[Collection entries]
————————
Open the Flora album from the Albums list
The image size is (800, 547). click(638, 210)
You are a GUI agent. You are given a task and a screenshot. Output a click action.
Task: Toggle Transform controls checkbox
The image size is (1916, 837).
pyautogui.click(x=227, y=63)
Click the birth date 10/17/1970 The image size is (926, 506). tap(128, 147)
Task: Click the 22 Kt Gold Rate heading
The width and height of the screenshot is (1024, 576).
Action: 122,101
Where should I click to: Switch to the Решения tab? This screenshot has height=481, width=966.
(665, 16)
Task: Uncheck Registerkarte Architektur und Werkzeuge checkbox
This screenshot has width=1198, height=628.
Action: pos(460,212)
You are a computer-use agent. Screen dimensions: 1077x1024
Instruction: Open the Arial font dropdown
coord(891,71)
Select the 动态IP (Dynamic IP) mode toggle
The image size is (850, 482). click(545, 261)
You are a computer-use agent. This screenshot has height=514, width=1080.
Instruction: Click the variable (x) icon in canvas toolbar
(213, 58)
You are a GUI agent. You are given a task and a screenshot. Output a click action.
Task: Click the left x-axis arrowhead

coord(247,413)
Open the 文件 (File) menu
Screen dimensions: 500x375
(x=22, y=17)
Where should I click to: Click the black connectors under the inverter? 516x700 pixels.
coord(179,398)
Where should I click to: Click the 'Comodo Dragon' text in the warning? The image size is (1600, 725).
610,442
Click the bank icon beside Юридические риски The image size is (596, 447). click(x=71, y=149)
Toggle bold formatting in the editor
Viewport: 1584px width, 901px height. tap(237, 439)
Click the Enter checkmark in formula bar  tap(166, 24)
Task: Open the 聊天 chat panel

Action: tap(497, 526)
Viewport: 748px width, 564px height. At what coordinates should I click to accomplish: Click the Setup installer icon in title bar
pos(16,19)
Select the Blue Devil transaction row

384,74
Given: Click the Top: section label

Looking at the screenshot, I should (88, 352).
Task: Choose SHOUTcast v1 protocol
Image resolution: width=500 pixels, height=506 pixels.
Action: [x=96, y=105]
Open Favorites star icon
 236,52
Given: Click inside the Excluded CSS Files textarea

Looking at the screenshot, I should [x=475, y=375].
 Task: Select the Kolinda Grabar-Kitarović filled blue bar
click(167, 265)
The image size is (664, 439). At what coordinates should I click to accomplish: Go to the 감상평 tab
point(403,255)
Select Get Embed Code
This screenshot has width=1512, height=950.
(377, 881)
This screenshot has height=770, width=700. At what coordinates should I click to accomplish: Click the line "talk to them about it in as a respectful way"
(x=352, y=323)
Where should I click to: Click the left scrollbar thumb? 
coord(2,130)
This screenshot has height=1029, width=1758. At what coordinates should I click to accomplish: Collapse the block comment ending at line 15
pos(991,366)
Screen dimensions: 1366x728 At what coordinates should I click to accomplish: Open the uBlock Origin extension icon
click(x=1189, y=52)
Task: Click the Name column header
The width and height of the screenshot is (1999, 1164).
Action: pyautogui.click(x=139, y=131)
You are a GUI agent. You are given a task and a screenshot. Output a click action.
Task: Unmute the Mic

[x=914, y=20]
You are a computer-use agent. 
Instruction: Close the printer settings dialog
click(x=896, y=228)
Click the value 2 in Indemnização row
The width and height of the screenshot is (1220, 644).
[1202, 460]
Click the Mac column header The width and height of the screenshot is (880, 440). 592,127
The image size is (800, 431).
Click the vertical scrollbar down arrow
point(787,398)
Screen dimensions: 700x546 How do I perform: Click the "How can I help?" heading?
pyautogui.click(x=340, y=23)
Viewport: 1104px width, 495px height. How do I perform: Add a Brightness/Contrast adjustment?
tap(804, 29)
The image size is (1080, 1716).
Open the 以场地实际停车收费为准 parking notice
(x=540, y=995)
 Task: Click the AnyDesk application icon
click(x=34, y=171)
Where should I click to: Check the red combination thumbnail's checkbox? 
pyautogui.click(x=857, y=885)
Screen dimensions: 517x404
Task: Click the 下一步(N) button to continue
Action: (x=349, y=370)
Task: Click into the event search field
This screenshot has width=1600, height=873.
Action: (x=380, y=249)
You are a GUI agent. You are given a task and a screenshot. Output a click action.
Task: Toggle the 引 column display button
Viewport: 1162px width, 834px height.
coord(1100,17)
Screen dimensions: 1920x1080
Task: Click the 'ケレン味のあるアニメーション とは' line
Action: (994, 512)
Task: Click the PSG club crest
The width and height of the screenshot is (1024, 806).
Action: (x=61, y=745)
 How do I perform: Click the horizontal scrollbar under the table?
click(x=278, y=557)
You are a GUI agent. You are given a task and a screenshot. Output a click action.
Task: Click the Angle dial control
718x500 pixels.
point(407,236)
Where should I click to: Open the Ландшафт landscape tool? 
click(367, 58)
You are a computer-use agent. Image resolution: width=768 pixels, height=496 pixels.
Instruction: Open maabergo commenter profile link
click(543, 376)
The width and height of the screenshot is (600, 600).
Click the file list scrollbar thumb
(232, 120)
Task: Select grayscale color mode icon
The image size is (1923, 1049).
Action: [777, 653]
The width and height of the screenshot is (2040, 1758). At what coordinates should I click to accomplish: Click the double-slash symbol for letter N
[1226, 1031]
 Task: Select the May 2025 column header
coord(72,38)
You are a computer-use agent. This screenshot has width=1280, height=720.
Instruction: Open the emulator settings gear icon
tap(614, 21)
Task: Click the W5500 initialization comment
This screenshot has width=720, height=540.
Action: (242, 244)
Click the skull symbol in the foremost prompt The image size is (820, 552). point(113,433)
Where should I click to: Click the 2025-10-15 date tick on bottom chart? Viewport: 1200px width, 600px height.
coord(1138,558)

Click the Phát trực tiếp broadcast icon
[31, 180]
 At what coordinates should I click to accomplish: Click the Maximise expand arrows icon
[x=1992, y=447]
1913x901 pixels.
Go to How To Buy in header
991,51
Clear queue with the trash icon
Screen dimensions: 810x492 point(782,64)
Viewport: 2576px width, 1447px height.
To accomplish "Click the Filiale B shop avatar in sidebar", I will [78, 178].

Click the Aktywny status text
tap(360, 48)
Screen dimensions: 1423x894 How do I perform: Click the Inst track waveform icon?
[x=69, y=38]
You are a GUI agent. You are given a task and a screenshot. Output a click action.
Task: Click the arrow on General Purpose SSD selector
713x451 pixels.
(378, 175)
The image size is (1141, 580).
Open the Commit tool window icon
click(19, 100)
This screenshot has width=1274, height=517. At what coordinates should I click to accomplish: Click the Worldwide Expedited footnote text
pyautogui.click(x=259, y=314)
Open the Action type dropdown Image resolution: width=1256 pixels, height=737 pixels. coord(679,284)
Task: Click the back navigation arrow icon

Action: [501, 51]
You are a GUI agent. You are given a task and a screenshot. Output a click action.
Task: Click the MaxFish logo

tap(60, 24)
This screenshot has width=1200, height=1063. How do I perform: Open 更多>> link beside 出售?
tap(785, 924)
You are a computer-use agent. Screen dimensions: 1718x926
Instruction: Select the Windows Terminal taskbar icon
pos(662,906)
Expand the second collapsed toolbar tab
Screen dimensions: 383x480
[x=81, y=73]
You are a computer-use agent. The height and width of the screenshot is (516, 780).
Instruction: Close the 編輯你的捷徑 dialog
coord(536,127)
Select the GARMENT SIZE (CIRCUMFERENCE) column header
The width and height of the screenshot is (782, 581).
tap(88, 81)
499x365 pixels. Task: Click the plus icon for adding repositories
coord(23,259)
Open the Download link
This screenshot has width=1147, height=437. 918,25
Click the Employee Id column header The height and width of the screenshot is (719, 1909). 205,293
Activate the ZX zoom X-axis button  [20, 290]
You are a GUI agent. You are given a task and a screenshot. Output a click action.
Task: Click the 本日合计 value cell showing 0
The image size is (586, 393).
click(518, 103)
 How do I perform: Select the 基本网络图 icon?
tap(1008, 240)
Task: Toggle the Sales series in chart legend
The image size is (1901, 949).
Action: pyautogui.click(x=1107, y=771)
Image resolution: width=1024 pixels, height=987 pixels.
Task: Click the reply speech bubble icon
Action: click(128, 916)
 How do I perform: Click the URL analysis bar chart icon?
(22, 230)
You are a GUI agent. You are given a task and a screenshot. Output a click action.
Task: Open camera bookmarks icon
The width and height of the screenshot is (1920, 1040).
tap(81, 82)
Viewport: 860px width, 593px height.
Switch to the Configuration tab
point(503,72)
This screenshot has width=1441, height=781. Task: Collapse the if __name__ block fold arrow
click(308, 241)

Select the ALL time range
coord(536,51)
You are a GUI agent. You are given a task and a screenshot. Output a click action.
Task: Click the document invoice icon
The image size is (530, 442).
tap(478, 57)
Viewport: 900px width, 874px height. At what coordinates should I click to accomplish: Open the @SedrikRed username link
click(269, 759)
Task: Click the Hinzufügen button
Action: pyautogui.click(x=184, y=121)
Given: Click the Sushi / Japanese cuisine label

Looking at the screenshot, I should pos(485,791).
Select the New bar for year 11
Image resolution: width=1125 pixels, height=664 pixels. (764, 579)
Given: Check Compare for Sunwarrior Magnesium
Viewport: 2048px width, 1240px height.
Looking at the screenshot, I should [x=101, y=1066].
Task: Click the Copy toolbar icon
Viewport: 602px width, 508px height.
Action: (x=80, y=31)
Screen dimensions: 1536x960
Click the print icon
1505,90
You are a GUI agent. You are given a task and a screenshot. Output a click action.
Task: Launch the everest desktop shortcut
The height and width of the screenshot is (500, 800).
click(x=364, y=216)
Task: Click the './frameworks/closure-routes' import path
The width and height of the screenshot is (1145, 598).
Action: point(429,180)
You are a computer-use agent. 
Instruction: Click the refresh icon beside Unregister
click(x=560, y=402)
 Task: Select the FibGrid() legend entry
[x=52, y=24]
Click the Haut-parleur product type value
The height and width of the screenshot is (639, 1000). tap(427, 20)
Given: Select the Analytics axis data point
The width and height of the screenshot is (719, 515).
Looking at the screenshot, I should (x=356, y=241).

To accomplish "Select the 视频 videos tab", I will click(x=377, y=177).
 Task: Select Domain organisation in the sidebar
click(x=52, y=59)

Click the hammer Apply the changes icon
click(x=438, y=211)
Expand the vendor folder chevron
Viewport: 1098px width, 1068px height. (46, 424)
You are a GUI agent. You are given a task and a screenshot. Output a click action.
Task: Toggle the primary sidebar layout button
————————
The lines from the first of the entries through the line holding "has height=514, width=1080." are to be restated word for word, and no others.

Open the Flora album from the Albums list
The image size is (800, 547). click(638, 210)
You are a GUI agent. You are given a task and a screenshot. Output a click action.
Task: Toggle Transform controls checkbox
The image size is (1916, 837).
pyautogui.click(x=227, y=63)
Click the birth date 10/17/1970 The image size is (926, 506). tap(128, 147)
Task: Click the 22 Kt Gold Rate heading
The width and height of the screenshot is (1024, 576).
Action: 122,101
Where should I click to: Switch to the Решения tab? This screenshot has height=481, width=966.
(665, 16)
Task: Uncheck Registerkarte Architektur und Werkzeuge checkbox
This screenshot has width=1198, height=628.
Action: pos(460,212)
You are a computer-use agent. Screen dimensions: 1077x1024
Instruction: Open the Arial font dropdown
coord(891,71)
Select the 动态IP (Dynamic IP) mode toggle
The image size is (850, 482). click(545, 261)
You are a computer-use agent. This screenshot has height=514, width=1080.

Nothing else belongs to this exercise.